## [The request]
Please resume the piece below on the court ruling against the tariff orders, picking up right after its final sentence.

## [Selection]
-- start --
The ruling is immediate and comprehensive. It came after multiple businesses and states sued the Trump Administration and Secretary of Commerce Howard Lutnick.

“There is no question here of narrowly tailored relief; if the challenged Tariff Orders are unlawful as to Plaintiffs they are unlawful as to all,” states the ruling, written by a panel of three judges. “The challenged Tariff Orders will be vacated and their operation permanently enjoined.”

In a statement, White House spokesman Kush Desai said foreign countries’ “nonreciprocal treatment of the United States has fueled America’s historic and persistent trade deficits.”

“These deficits have created a national emergency that has decimated American communities, left our workers behind, and weakened our defense industrial base—facts that the court did not dispute,” the statement reads. “It is not for unelected judges to decide how to properly address a national emergency. President Trump pledged to put America First, and the Administration is committed to using every lever of executive power to address this crisis and restore American Greatness.”
-- end --
## [Data]
-- start --
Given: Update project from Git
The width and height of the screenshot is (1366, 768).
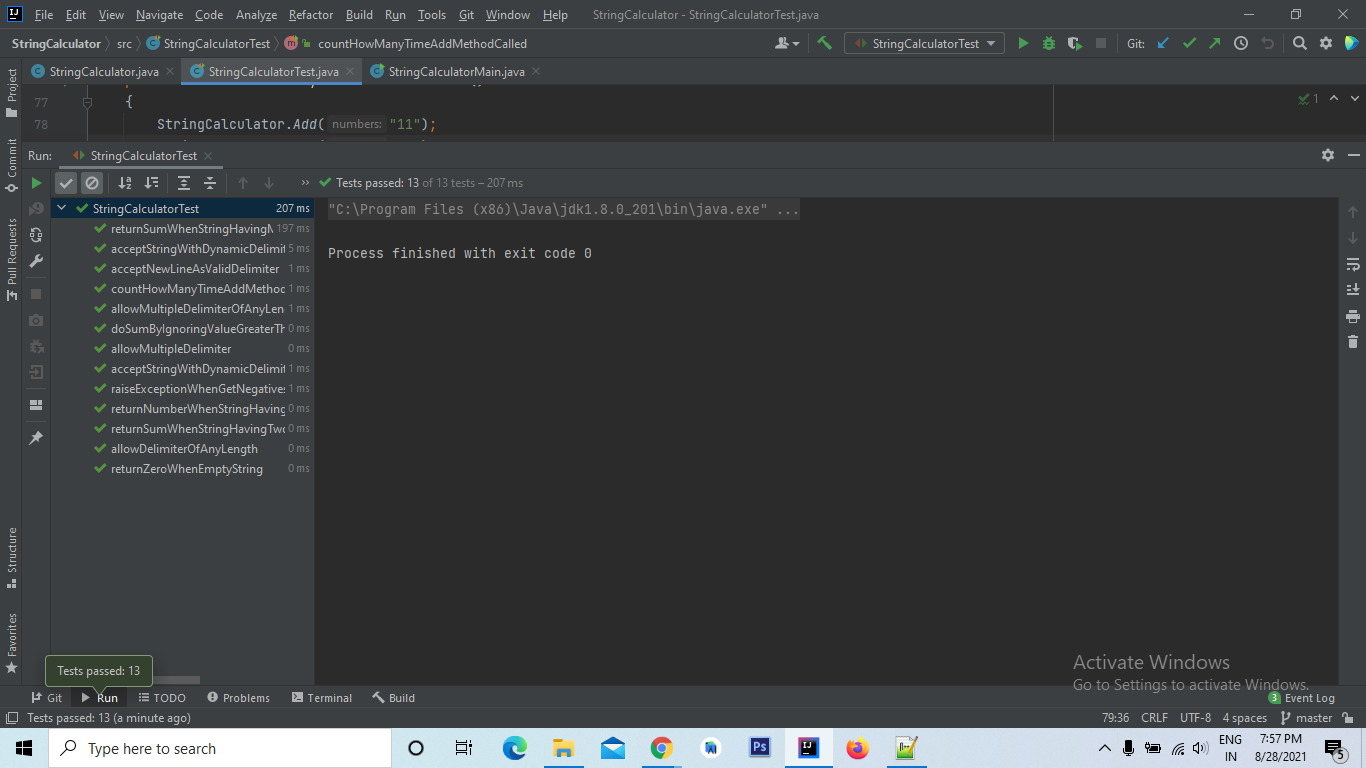Looking at the screenshot, I should (1162, 43).
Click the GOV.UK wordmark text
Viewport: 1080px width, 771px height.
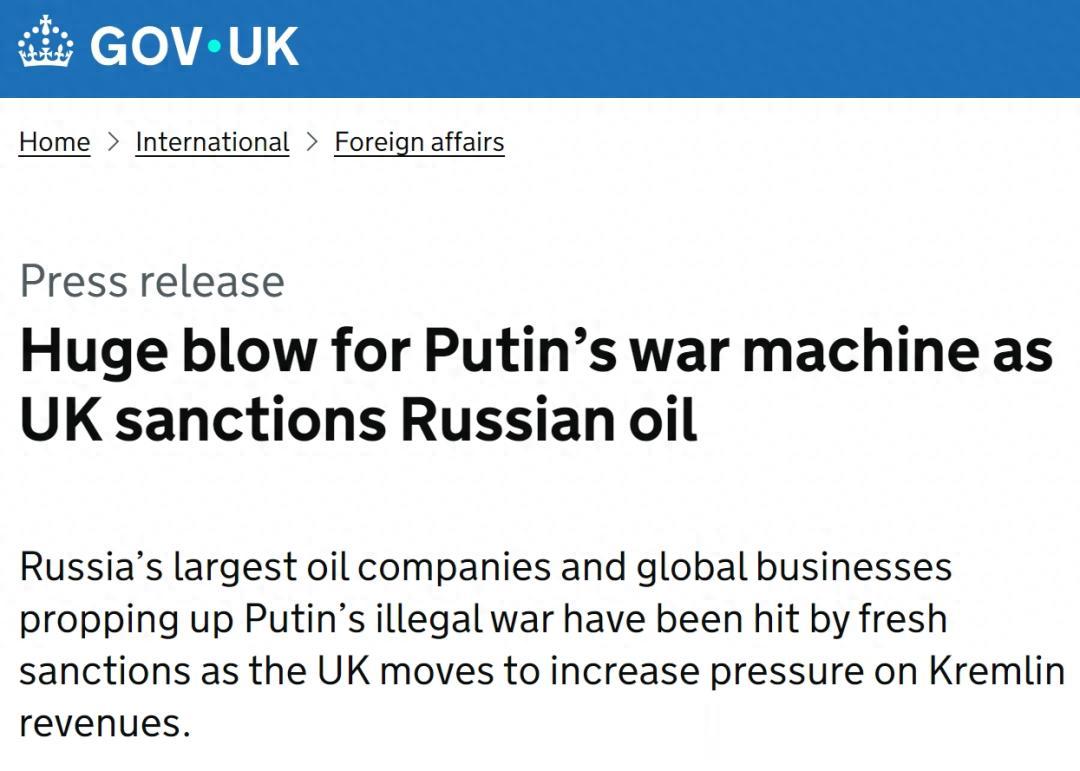tap(195, 46)
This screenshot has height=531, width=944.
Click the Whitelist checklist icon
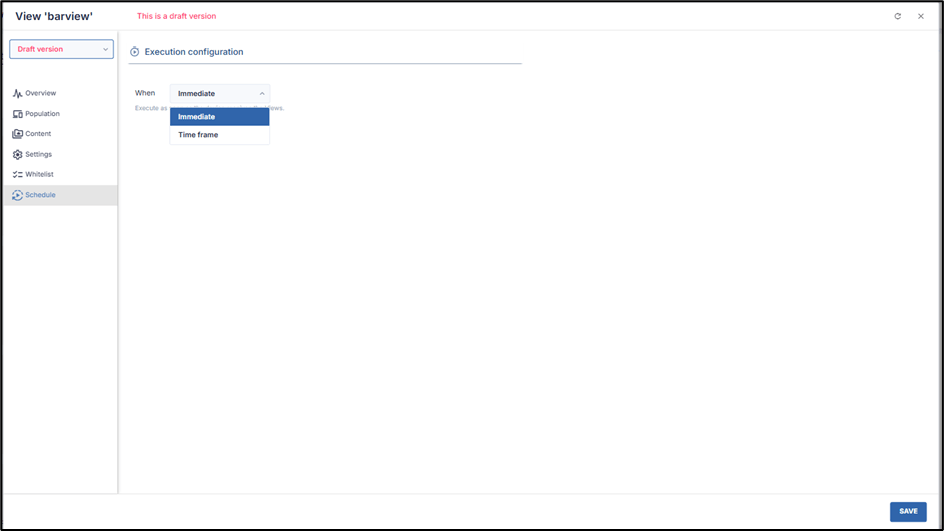pos(17,175)
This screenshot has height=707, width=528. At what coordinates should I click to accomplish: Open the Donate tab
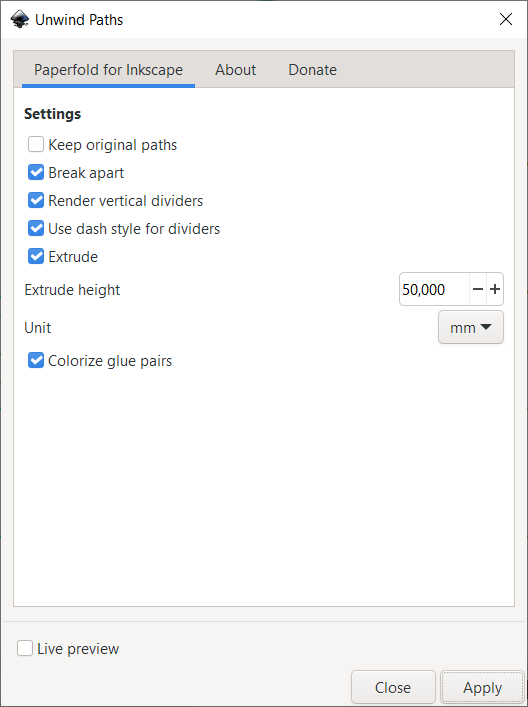tap(312, 70)
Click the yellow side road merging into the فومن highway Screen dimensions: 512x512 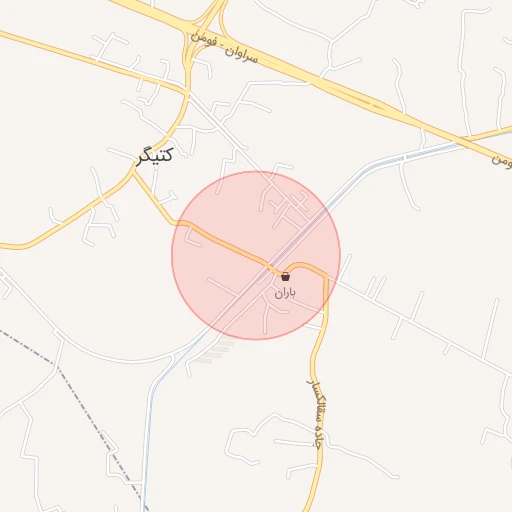click(x=489, y=133)
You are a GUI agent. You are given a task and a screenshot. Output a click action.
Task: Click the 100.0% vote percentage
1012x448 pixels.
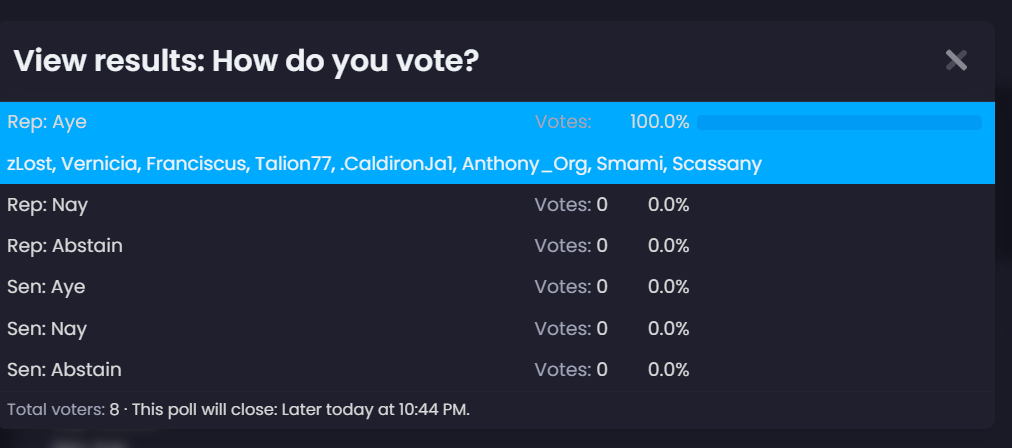(x=659, y=122)
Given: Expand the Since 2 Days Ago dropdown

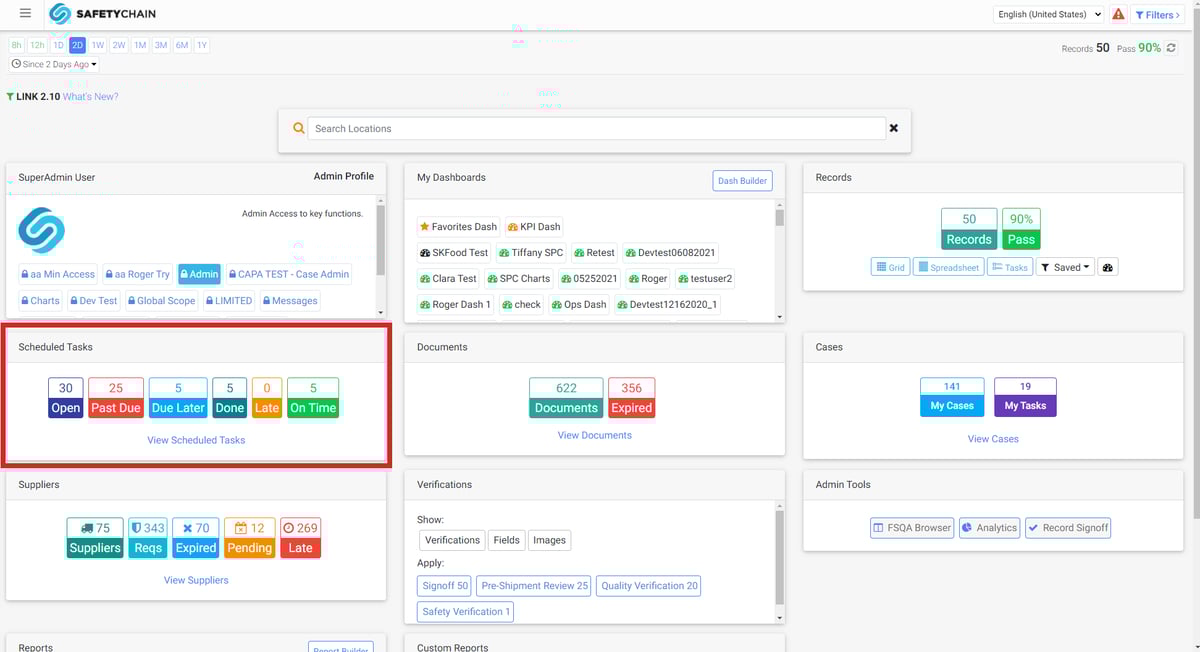Looking at the screenshot, I should point(52,63).
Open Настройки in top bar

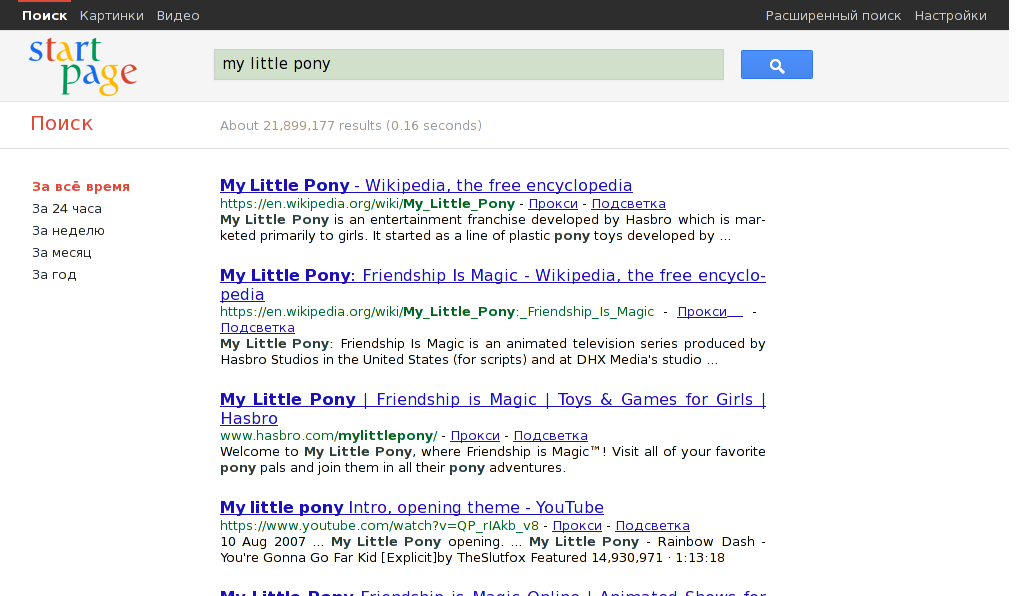pyautogui.click(x=950, y=15)
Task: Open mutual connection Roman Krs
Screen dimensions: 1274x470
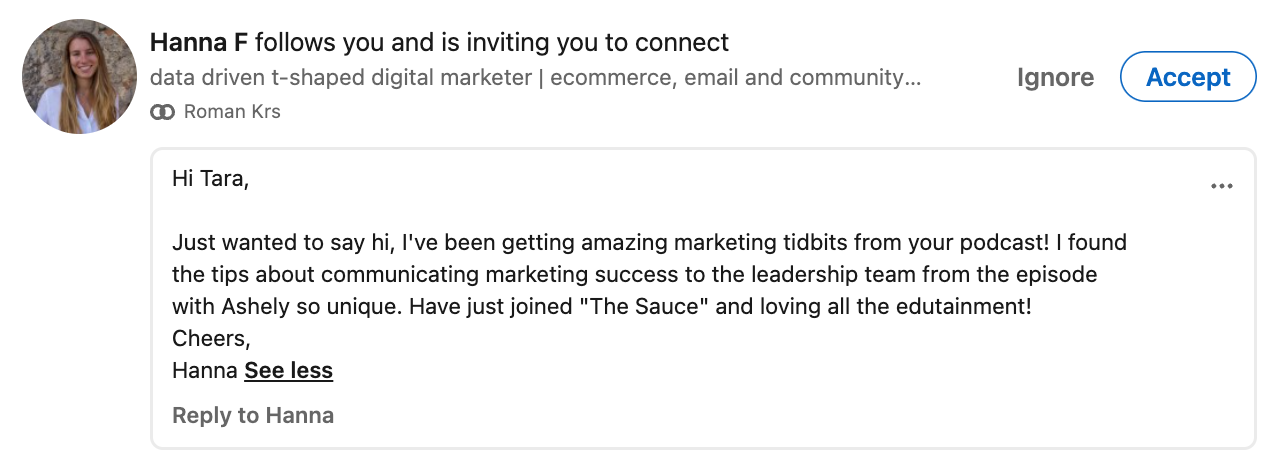Action: pyautogui.click(x=232, y=112)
-- end --
## [Answer to this exercise]
According to the ruling, Trump can only use emergency powers granted by the IEEPA under certain conditions. First, there has to be a threat to national security, foreign policy, or the U.S. economy; the threat must be “unusual and extraordinary;” a national emergency must be declared because of the threat; and the president using the IEEPA authority must “deal with” the threat. 

Plaintiffs in the case argued the executive orders that implemented the tariffs didn’t meet the “unusual and extraordinary” conditions and that the tariffs, meanwhile, didn’t deal with them anyway. 

“‘Deal with’ connotes a direct link between an act and the problem it purports to address,” the ruling states. “A tax deals with a budget deficit by raising revenue. A dam deals with flooding by holding back a river. But there is no such association between the act of imposing a tariff and the “unusual and extraordinary threat[s]’ that the Trafficking Orders purport to combat.”

Accordingly, customs officers collecting tariffs on lawful imports does not relate to foreign government’s efforts to arrest and thwart illicit drug operations and dealers. The executive orders that paved the way for tariffs cited illegal drugs as the catalyst, but if the IEEPA is the basis for the order, the tariffs should deal specifically with the drug problem. Instead, the government argued tariffs created “leverage” to deal with those issues.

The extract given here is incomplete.